What to work on: Return verbatim the run of lines that opens with the line holding "Click the 取消预约 sidebar entry icon" and closes with the last line of the records.

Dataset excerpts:

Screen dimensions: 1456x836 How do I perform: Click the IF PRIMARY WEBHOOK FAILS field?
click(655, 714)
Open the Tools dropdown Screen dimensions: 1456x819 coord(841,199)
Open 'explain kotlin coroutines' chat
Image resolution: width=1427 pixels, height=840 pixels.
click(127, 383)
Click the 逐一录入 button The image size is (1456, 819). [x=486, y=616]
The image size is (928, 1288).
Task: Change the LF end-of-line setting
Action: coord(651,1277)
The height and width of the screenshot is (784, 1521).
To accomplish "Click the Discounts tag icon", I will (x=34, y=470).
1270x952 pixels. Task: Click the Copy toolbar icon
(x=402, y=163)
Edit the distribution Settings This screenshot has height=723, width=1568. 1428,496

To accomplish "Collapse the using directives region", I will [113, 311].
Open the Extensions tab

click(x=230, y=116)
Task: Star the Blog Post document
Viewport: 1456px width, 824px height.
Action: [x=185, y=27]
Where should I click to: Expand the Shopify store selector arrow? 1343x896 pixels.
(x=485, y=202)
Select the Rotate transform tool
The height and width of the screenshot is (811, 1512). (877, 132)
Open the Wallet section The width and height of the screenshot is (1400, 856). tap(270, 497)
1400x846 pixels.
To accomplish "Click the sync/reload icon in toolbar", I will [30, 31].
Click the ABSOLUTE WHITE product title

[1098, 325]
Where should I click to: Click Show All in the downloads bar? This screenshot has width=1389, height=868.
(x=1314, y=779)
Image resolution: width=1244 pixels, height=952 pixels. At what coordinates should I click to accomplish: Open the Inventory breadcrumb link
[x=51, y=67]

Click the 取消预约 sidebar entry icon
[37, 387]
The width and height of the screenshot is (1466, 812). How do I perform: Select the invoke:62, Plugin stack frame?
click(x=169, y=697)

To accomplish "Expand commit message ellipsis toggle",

Your response:
Click the 取消预约 sidebar entry icon
[37, 387]
The width and height of the screenshot is (1466, 812). How do I perform: Select the invoke:62, Plugin stack frame?
click(x=169, y=697)

To accomplish "Expand commit message ellipsis toggle",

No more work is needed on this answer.